Leadership au féminin
Chapitre 5 : Charlyne Péculier, celle qui offrait un toit aux femmes victimes de violences
Avec la participation de Joanna Ducerf, Responsable engagement
- Romane Salvador
- 10 min

Charlyne Péculier est Fondatrice et Directrice générale de Un abri qui sauve des vies, une association qui propose des solutions d’hébergement temporaire aux victimes de violences conjugales et intrafamiliales. Charlyne est aussi très investie en politique depuis ses 19 ans. Elle a même été la plus jeune candidate d’un des partis les plus importants du mouvement de la majorité présidentielle aux élections législatives de 2022 ! Elle est la preuve que l’on peut défendre des valeurs qui nous sont chères, mais aussi faire bouger les choses, quel que soit notre âge.
Démarrer un projet associatif ou entrepreneurial, cela intimide beaucoup de monde, peut-être d’autant plus quand on est jeune ET qu’on est une femme. De votre côté, vous avez lancé la plateforme de l’association en seulement une semaine. Comment avez-vous vécu cette expérience ?
Charlyne Péculier : Je crois que je ne me suis pas rendu compte de l’ampleur du travail que cela allait exiger. Il s’agissait à la base d’un projet étudiant mené avec trois autres étudiants de Master 2 en communication. Nous étions en plein confinement et notre responsable de Master nous a demandé d’inventer une initiative citoyenne qui serait utile pendant cette période particulière. Il y avait à ce moment-là une recrudescence de signalements de violences. On en parlait beaucoup, tout comme du manque de places pour accueillir ces victimes de violences. En parallèle, des personnes prêtaient leur appartement à des soignants afin qu’ils soient plus proches des hôpitaux. On s’est dit qu’on allait faire exactement la même chose, mais pour les victimes de violences.
Sur le coup, tout était hyper simple dans notre esprit d’étudiants – alors rien que ne l’était – sûrement aussi parce qu’on n’avait pas vocation à mettre le projet en place. Tout a changé lorsque notre responsable de Master nous a dit « Mais ça, en 72 heures, vous arrivez à le monter ». Cette phrase a été le déclic, elle a rendu les choses possibles.

------------------------------------------------

* **Tâches à réaliser**:
(1) Recopiez tel quel le passage de l'extrait qui va de « Leadership au féminin » jusqu'à « soit notre âge. ».
(2) D'après l'extrait, depuis quel âge Charlyne Péculier s'investit-elle en politique ?
(3) Traduisez en anglais cette phrase de l'extrait : « Cette phrase a été le déclic, elle a rendu les choses possibles. »
Les lignes placées ensuite constituent un matériau distinct de l'extrait.

------------------------------------------------

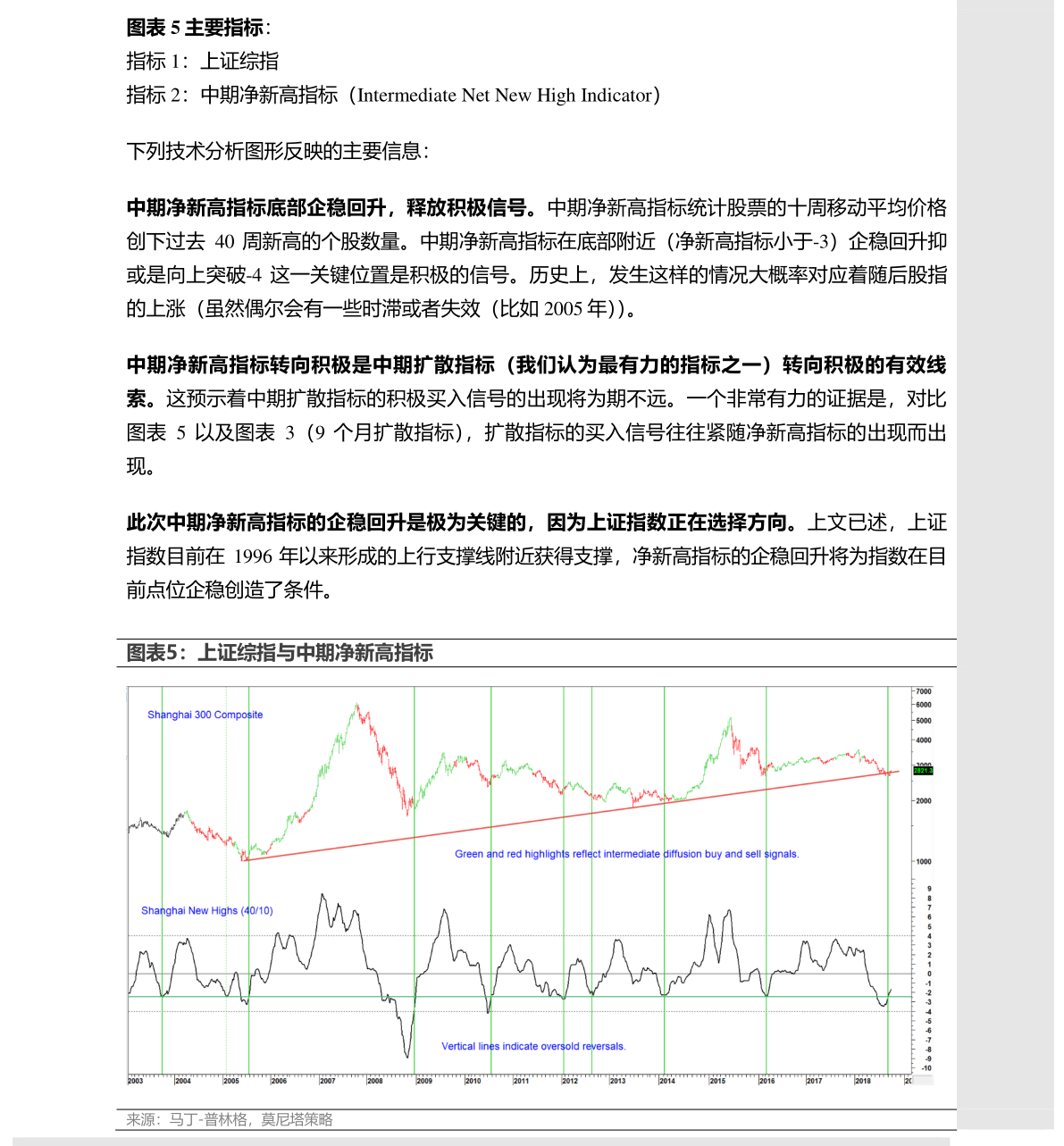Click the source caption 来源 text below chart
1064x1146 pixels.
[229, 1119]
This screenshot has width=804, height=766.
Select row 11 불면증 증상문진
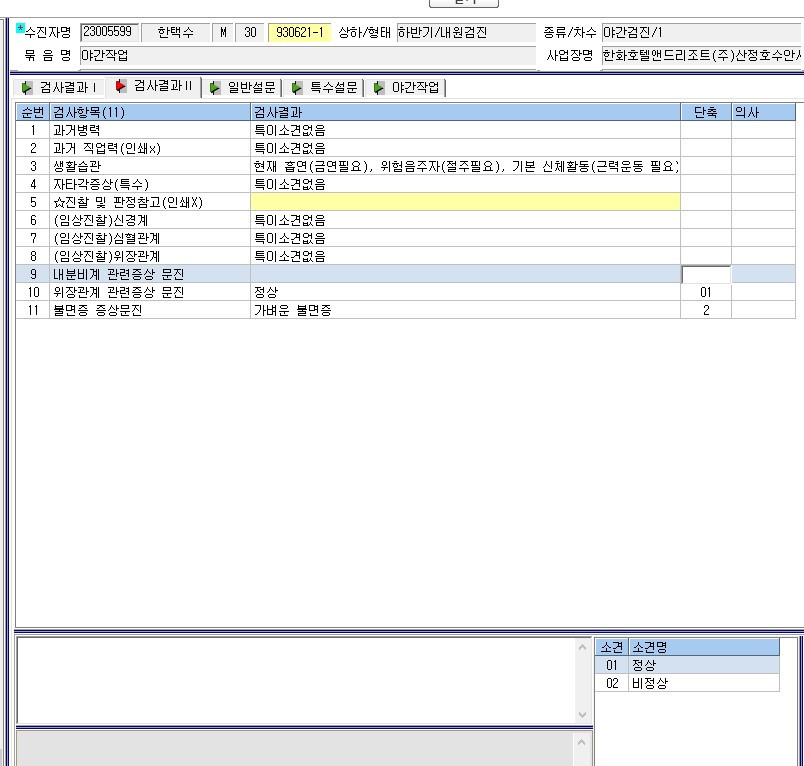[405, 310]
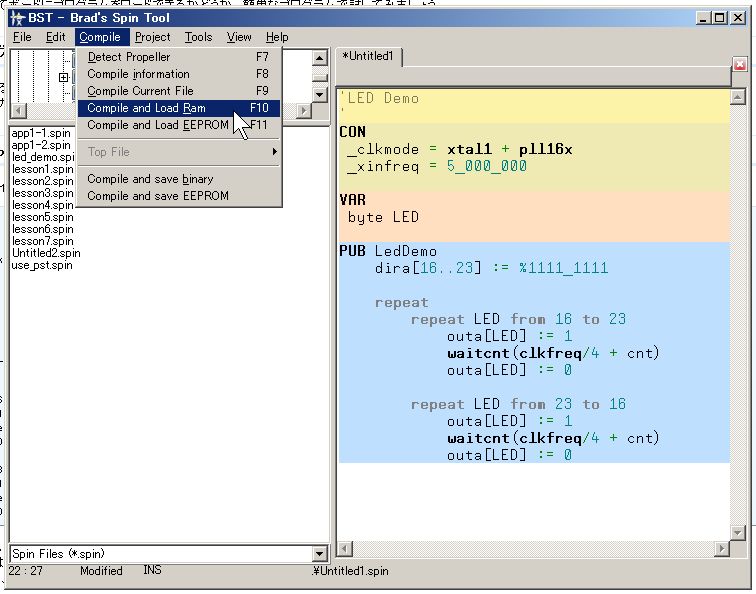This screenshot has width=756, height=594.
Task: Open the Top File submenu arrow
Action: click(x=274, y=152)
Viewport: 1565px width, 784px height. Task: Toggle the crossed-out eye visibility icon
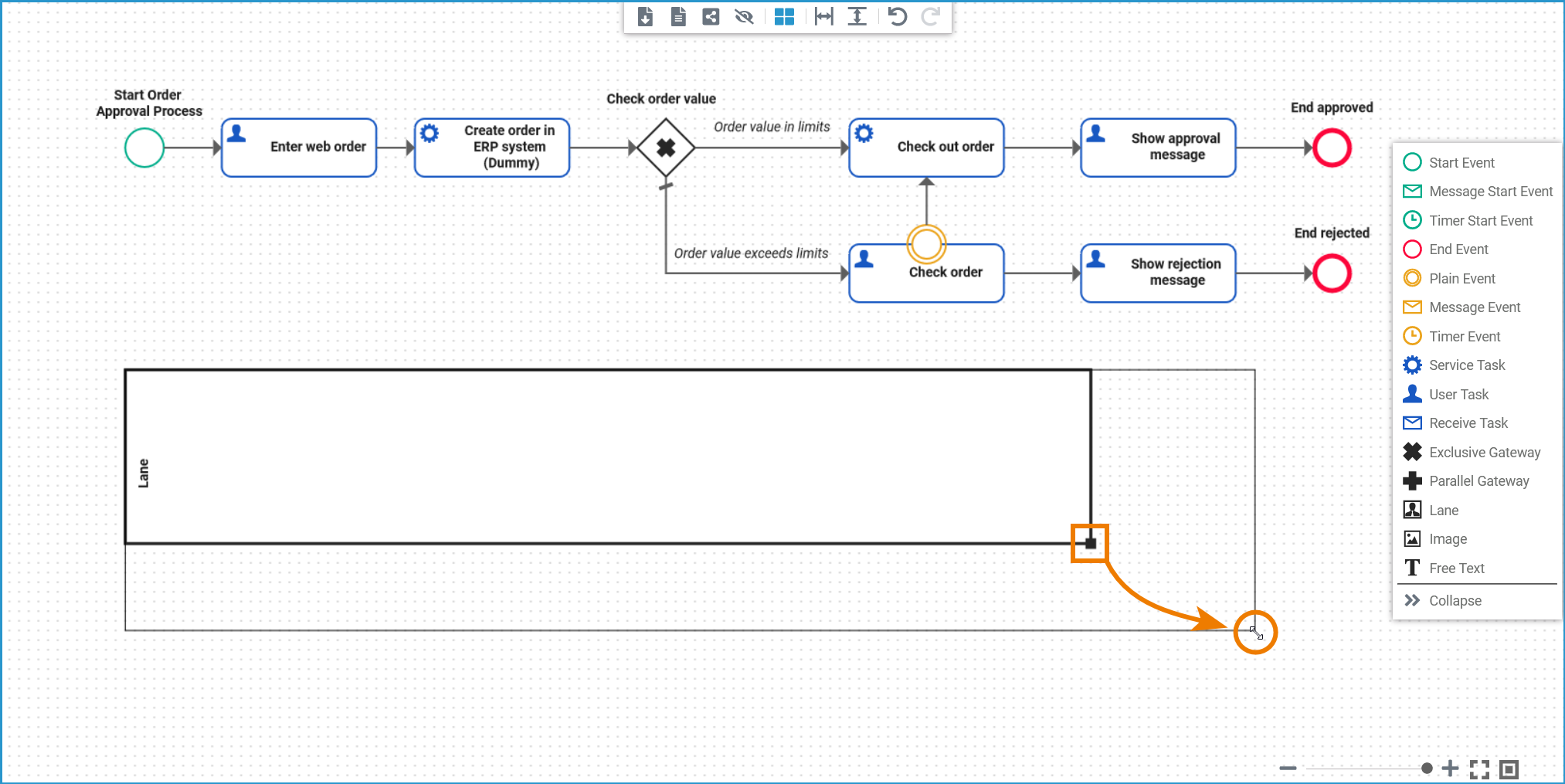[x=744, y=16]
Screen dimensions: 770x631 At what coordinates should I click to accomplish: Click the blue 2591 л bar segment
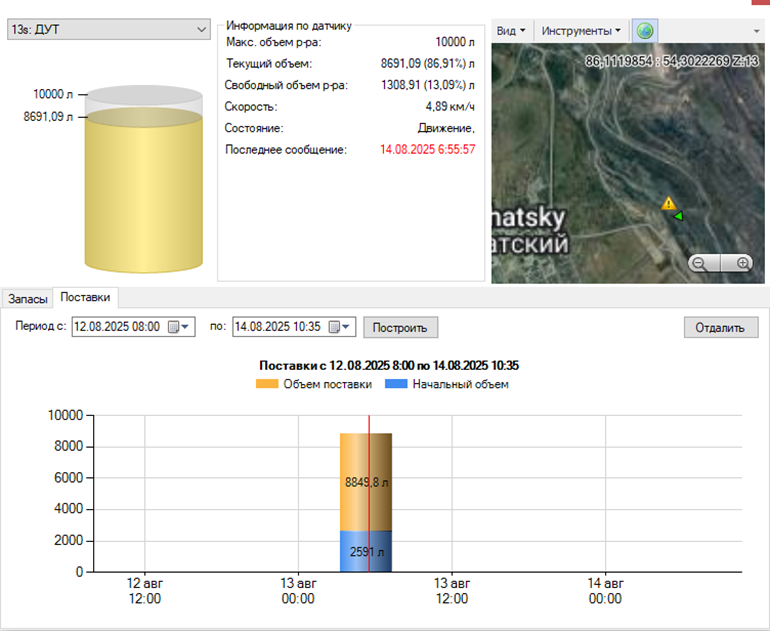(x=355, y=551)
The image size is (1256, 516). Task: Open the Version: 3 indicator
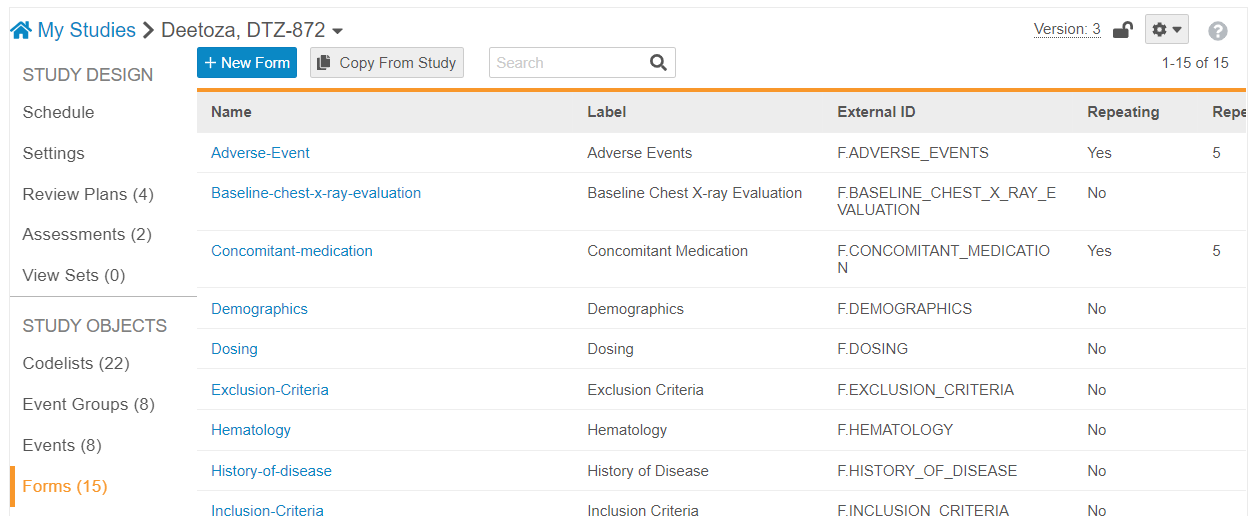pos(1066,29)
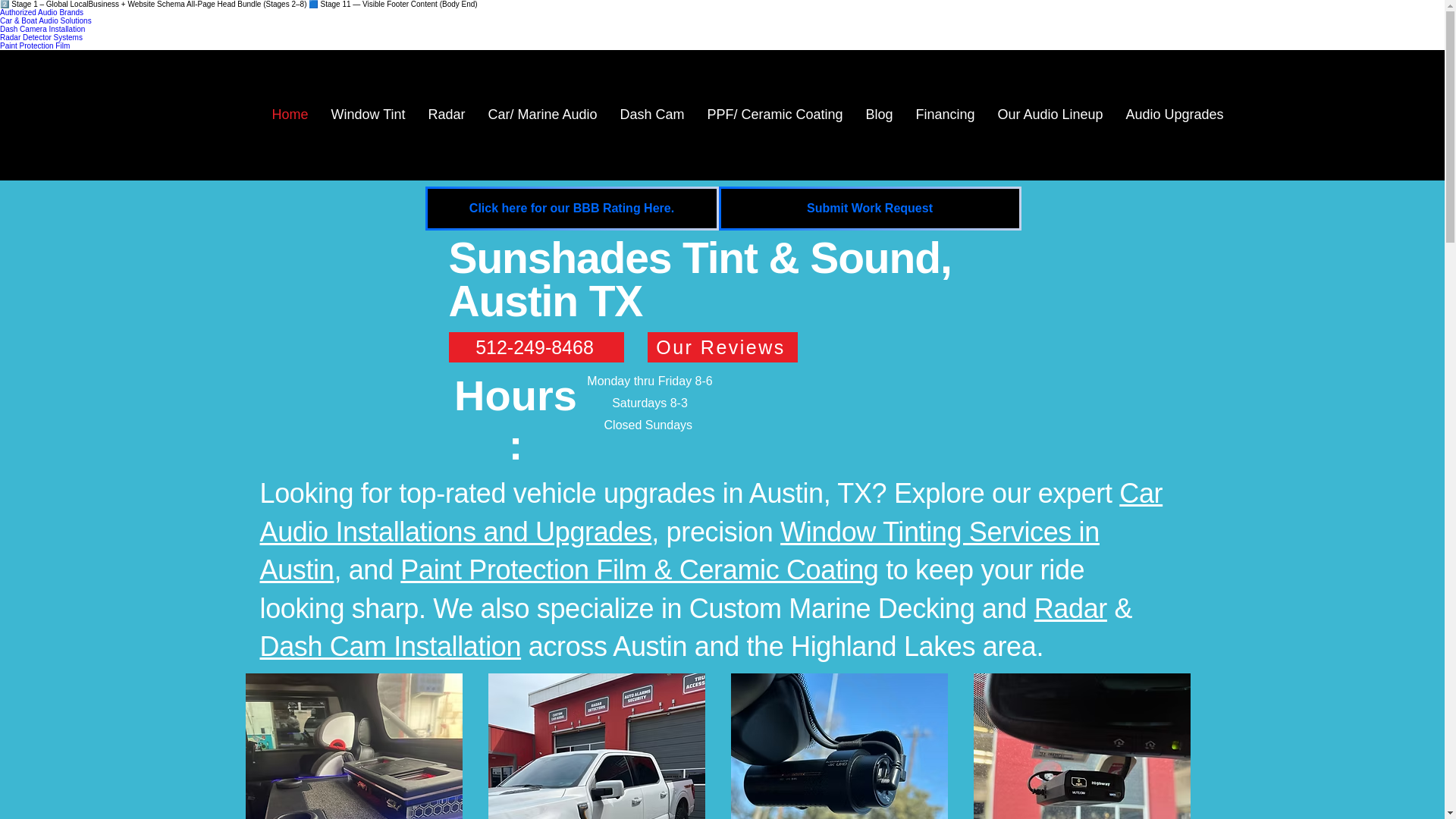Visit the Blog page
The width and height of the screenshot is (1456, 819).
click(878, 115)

------------------------------------------------

* **Solutions dans l'ordre**:
(1)
Leadership au féminin
Chapitre 5 : Charlyne Péculier, celle qui offrait un toit aux femmes victimes de violences
Avec la participation de Joanna Ducerf, Responsable engagement
- Romane Salvador
- 10 min

Charlyne Péculier est Fondatrice et Directrice générale de Un abri qui sauve des vies, une association qui propose des solutions d’hébergement temporaire aux victimes de violences conjugales et intrafamiliales. Charlyne est aussi très investie en politique depuis ses 19 ans. Elle a même été la plus jeune candidate d’un des partis les plus importants du mouvement de la majorité présidentielle aux élections législatives de 2022 ! Elle est la preuve que l’on peut défendre des valeurs qui nous sont chères, mais aussi faire bouger les choses, quel que soit notre âge.

(2) Depuis ses 19 ans.

(3) That sentence was the trigger; it made things possible.